PROVIDED TEXT »
Content starts
The Alzheimer’s Foundation of America estimates that roughly 5.1 million Americans suffer from the neurodegenerative disease, and the incidences of Alzheimer’s are increasing every year. It may not be a normal part of aging, but the Alzheimer’s risk doubles every five years once you hit 65. It’s estimated that by 2050, roughly 20% of the U.S. population will suffer from Alzheimer’s. That’s a pretty terrifying thought.
But what if there was a way to protect your brain against it? What if it was something as simple as walking for a few minutes every day? I’d do it, no questions asked.
A team of researchers from the University of Maryland School of Public Health found new insights into the neuroprotective benefits of exercise. They examined how walking helped to protect the brains of adults between the ages of 60 and 88, especially those already suffering from Alzheimer’s or mild cognitive impairment.
The posterior cingulate cortex (PCC)/precuneus region of the brain is a hub of neuronal networks that is responsible for passing signals not just through the brain, but the body at large. When this hub loses connectivity, memory loss occurs. One of the main causes of this connectivity loss is amyloid accumulation, one of the indicators of both mild cognitive impairment and Alzheimer’s.
Content ends
DATA FOR ANALYSIS »
Content starts
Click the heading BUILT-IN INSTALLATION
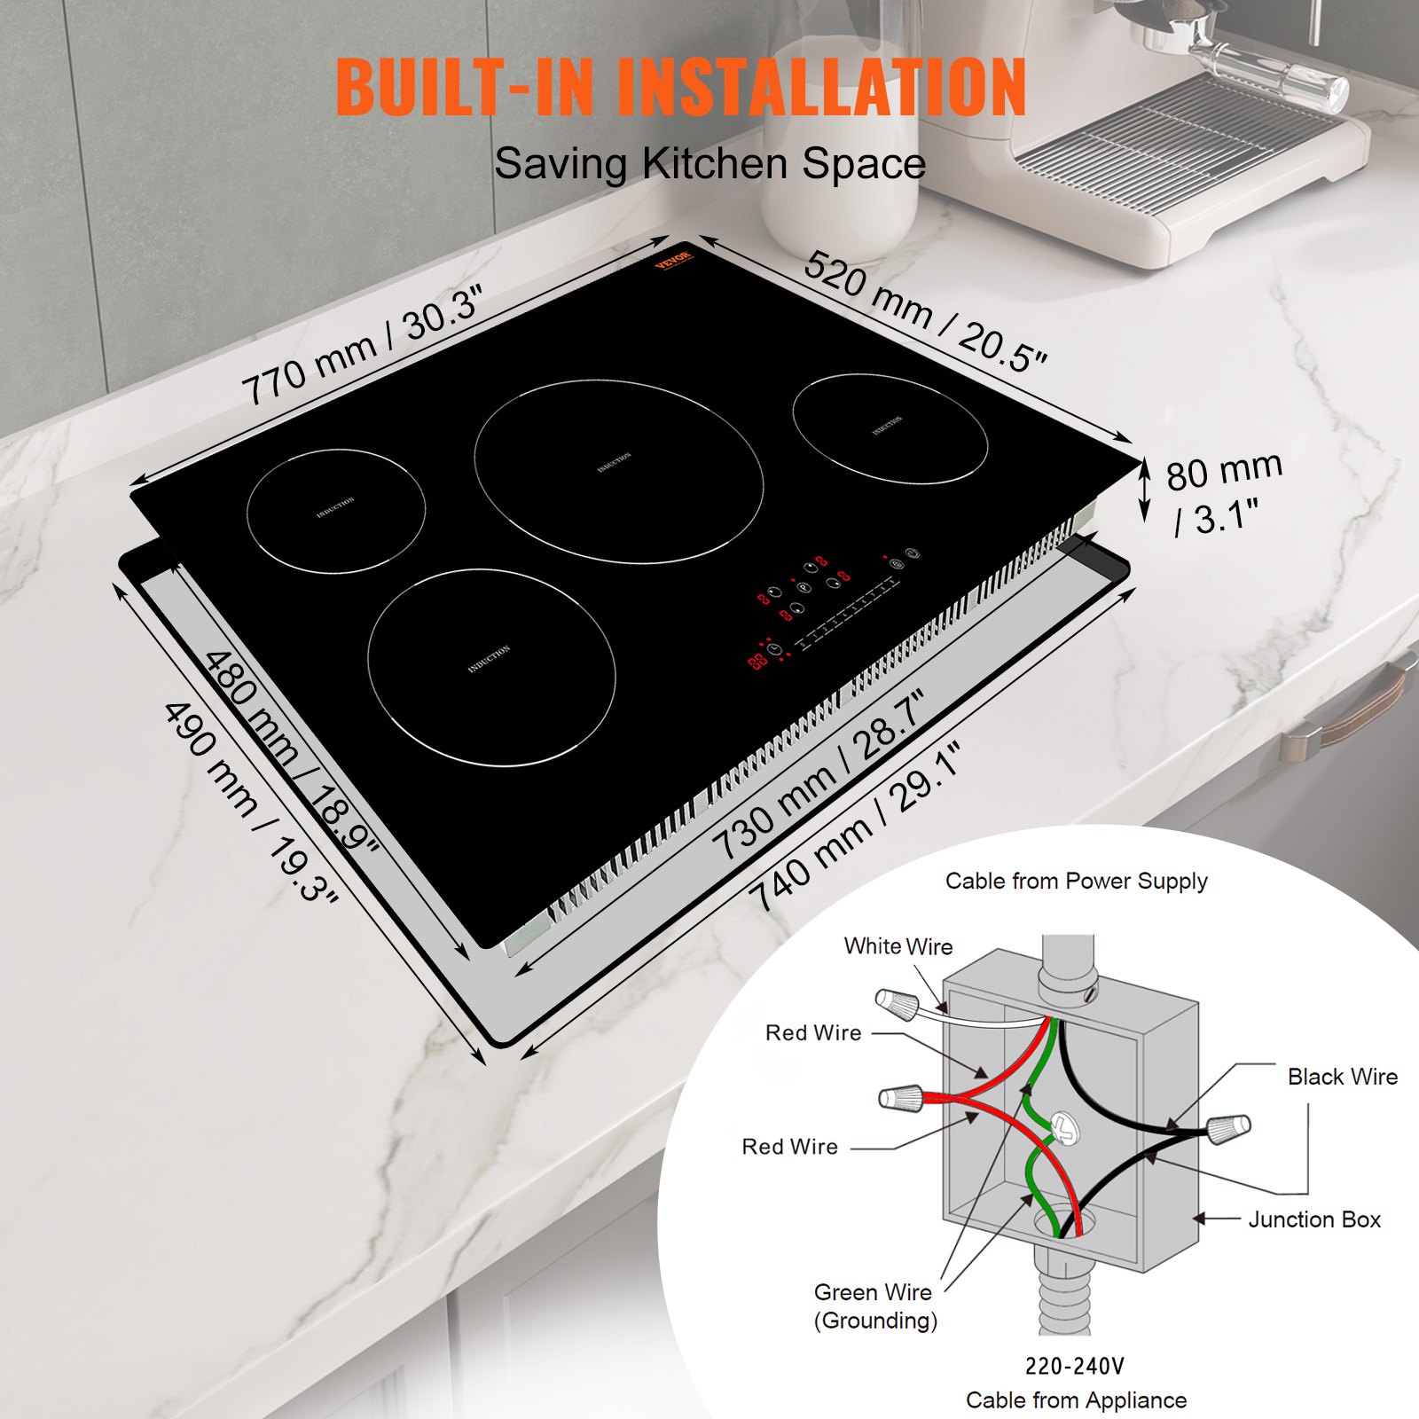click(680, 87)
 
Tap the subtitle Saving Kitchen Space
click(710, 164)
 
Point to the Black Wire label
click(1342, 1077)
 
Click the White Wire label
click(898, 946)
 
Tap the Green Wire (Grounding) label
click(874, 1306)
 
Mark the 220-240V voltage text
click(1074, 1366)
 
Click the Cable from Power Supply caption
click(1076, 881)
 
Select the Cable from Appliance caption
click(1076, 1399)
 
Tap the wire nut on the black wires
click(1228, 1128)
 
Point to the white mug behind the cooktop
click(838, 177)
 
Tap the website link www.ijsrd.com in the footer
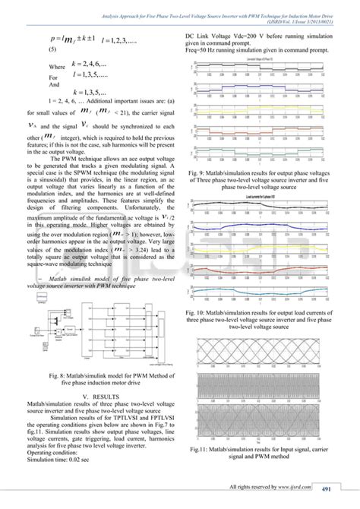click(x=298, y=488)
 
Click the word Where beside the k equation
click(x=57, y=67)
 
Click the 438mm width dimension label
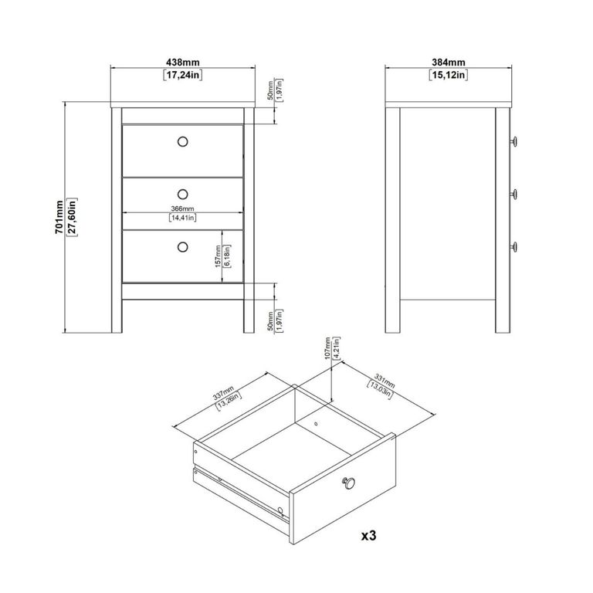[x=183, y=63]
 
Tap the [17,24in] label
[x=183, y=76]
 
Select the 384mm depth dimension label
[x=447, y=63]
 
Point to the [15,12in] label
[x=447, y=76]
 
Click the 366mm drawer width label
[x=183, y=208]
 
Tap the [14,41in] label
[x=183, y=219]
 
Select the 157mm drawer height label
[x=219, y=256]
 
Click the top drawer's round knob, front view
[x=183, y=141]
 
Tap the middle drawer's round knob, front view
[x=183, y=193]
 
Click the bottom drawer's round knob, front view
[x=183, y=246]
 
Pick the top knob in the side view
[x=513, y=141]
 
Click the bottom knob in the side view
[x=513, y=246]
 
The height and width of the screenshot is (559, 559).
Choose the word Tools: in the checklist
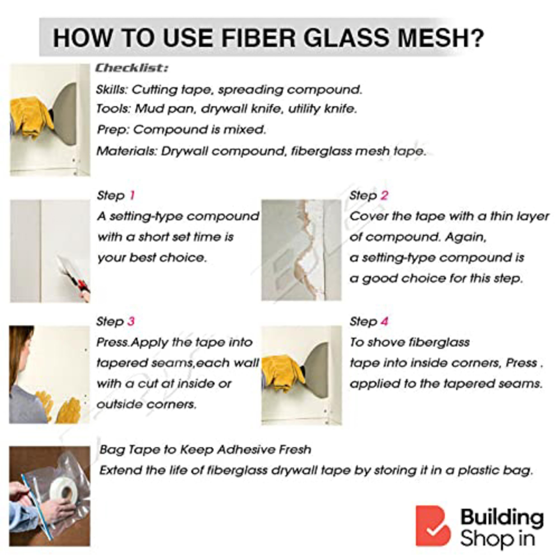tap(114, 109)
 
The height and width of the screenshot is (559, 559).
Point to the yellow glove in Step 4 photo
tap(282, 375)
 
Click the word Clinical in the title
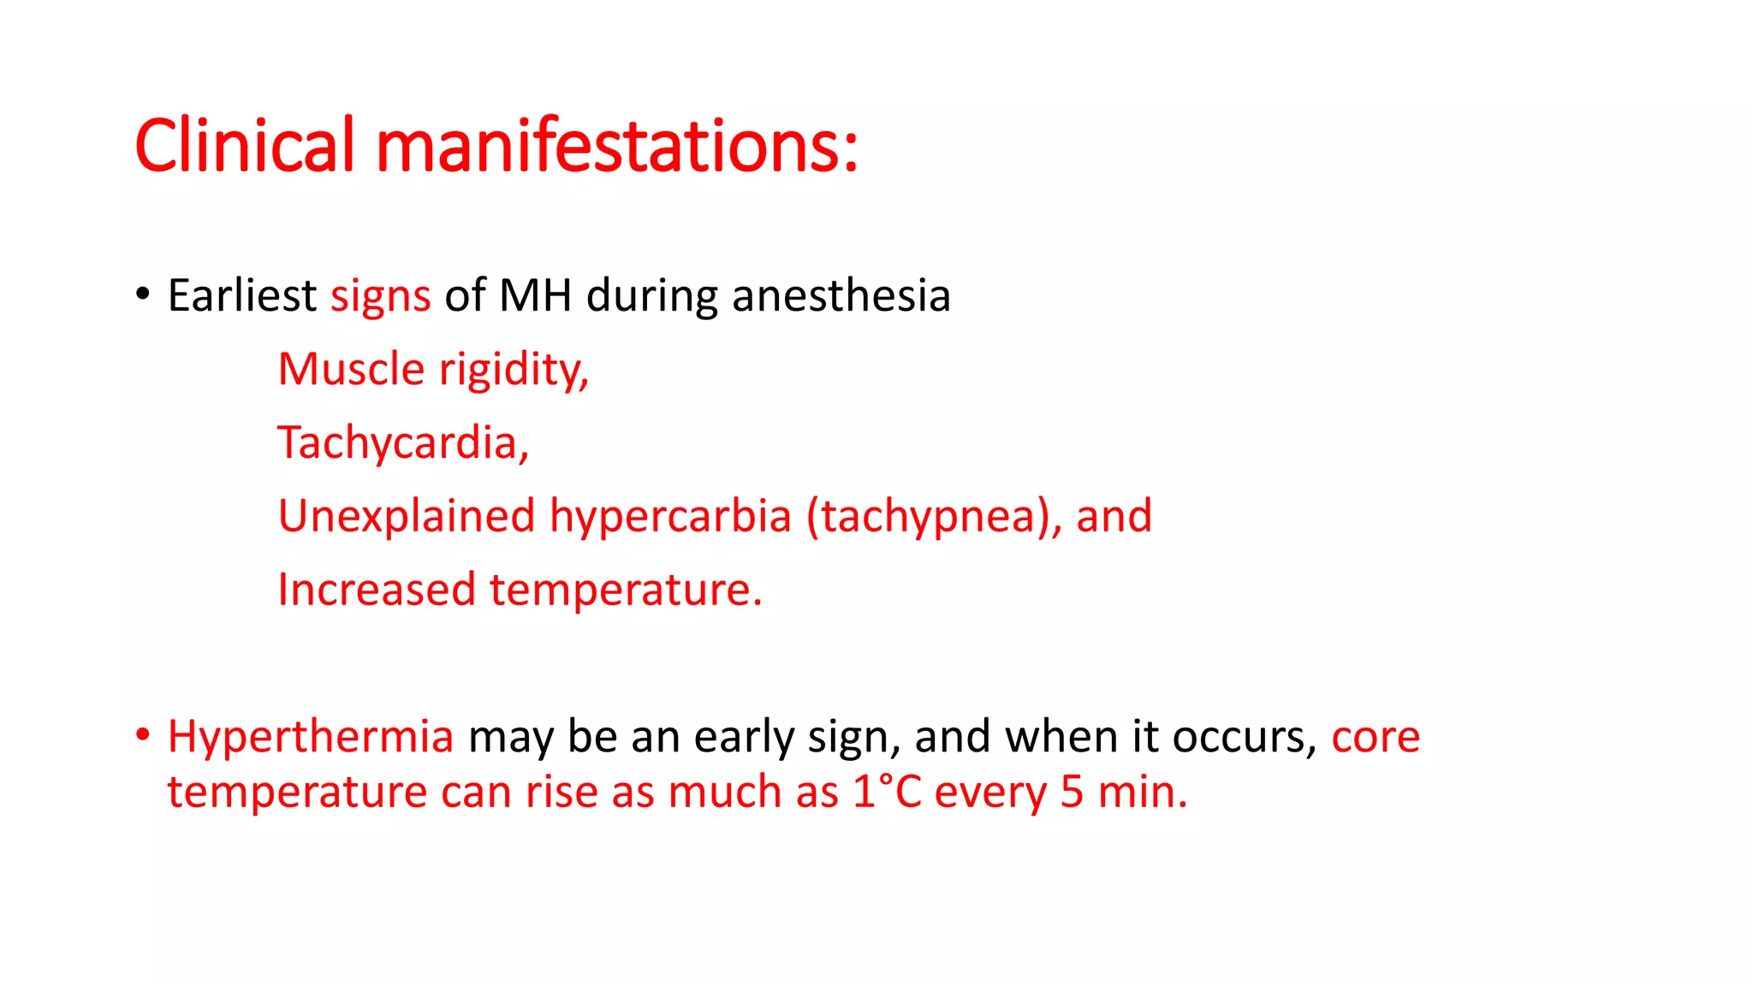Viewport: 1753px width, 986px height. click(244, 146)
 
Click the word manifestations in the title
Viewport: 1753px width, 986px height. click(616, 146)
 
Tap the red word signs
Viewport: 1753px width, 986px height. click(380, 297)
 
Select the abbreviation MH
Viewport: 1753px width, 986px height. click(535, 295)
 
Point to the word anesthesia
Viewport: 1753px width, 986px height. click(841, 295)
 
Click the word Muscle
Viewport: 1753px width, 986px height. click(351, 369)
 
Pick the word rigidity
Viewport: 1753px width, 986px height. click(514, 371)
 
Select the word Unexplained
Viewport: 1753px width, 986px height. click(407, 517)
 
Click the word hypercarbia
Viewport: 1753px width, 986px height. click(670, 517)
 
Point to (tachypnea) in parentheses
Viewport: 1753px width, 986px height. click(928, 517)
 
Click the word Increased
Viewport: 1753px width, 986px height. click(377, 590)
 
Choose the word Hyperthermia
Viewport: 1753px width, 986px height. click(310, 737)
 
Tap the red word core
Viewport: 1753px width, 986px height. click(1376, 737)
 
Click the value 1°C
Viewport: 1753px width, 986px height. click(887, 792)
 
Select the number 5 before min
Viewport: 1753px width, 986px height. click(1072, 792)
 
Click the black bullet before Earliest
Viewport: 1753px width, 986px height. click(143, 294)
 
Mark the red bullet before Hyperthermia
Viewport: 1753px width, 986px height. click(143, 734)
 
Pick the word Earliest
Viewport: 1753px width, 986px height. click(242, 295)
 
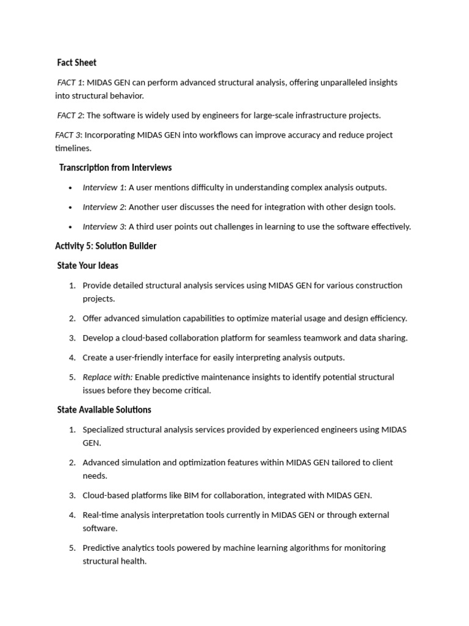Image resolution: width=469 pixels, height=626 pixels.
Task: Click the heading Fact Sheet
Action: click(x=76, y=62)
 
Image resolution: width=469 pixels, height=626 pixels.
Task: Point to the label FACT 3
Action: click(x=68, y=135)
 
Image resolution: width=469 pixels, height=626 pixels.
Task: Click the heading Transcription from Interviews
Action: click(x=115, y=168)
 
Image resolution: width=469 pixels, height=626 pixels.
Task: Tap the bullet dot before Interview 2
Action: click(x=71, y=207)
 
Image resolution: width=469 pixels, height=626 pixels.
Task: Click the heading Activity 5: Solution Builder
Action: click(x=106, y=246)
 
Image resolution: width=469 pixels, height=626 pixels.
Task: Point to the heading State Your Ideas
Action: click(x=87, y=266)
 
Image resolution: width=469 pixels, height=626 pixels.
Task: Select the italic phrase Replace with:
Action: click(x=107, y=377)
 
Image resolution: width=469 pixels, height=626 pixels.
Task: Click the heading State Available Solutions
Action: click(x=104, y=410)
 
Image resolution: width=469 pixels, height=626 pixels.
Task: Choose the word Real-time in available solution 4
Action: click(x=101, y=515)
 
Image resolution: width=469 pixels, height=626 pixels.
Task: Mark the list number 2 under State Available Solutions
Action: click(x=71, y=463)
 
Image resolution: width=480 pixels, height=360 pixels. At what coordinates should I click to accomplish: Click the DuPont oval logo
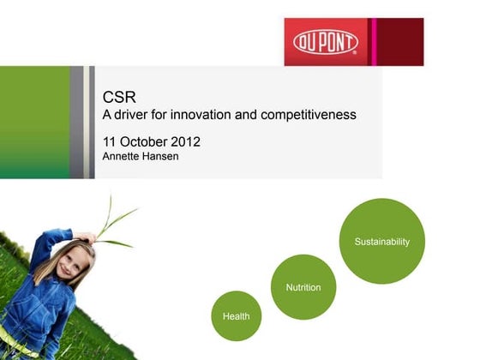pyautogui.click(x=325, y=41)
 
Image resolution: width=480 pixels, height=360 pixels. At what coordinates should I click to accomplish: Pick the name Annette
pyautogui.click(x=121, y=156)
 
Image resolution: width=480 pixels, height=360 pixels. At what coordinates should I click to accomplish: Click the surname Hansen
pyautogui.click(x=160, y=156)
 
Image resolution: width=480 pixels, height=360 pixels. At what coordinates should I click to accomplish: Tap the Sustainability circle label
pyautogui.click(x=382, y=242)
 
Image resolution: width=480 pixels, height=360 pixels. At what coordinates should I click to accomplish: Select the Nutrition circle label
pyautogui.click(x=303, y=287)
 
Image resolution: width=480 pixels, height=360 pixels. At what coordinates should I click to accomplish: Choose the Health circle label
pyautogui.click(x=236, y=316)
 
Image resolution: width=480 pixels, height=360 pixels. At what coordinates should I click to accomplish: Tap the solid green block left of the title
pyautogui.click(x=33, y=122)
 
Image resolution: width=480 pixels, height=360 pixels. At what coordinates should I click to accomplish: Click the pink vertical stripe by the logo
pyautogui.click(x=373, y=41)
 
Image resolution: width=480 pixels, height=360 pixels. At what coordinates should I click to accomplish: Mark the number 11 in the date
pyautogui.click(x=110, y=140)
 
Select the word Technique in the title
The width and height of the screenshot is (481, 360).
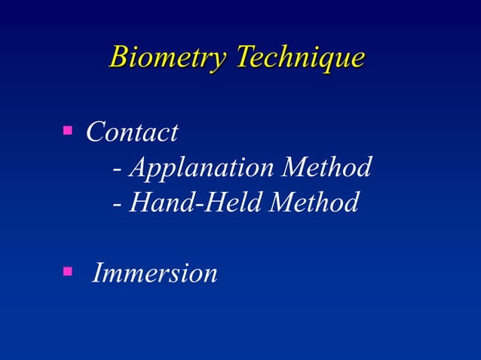click(x=300, y=58)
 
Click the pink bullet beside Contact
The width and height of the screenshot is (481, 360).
click(x=67, y=133)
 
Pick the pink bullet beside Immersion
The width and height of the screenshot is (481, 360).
click(x=67, y=270)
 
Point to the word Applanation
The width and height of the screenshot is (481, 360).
click(x=201, y=168)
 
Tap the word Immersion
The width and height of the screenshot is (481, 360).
click(x=155, y=273)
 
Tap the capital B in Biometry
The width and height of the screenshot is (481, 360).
click(x=118, y=56)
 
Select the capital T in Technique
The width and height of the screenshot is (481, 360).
click(x=244, y=56)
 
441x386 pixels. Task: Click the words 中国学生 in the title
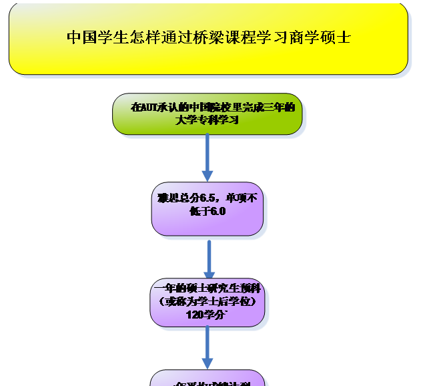pyautogui.click(x=92, y=37)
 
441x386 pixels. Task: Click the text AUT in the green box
pyautogui.click(x=147, y=107)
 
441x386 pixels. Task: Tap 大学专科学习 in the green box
Content ends
EXERCISE SET »
- 1) Does each statement agree with the Alzheimer's text? Answer yes or no for each, quoting the deciding words.
(a) The risk of Alzheimer's doubles every five years after age 65.
(b) The University of Maryland researchers studied adults between 50 and 80.
(c) Amyloid accumulation is one of the main causes of connectivity loss in the PCC/precuneus hub.
- 2) What does the Alzheimer's text say for each of these?
(a) How many Americans does the Alzheimer’s Foundation of America estimate have the disease?
(b) What share of the U.S. population is estimated to suffer from Alzheimer’s by 2050?
(c) What occurs when the PCC/precuneus hub loses connectivity?
Answer from the Alzheimer's text alone.

YOUR WRITTEN ANSWERS »
- 1)
(a) Yes: "the Alzheimer’s risk doubles every five years once you hit 65"
(b) No: "adults between the ages of 60 and 88"
(c) Yes: "One of the main causes of this connectivity loss is amyloid accumulation"

- 2)
(a) Roughly 5.1 million
(b) Roughly 20%
(c) Memory loss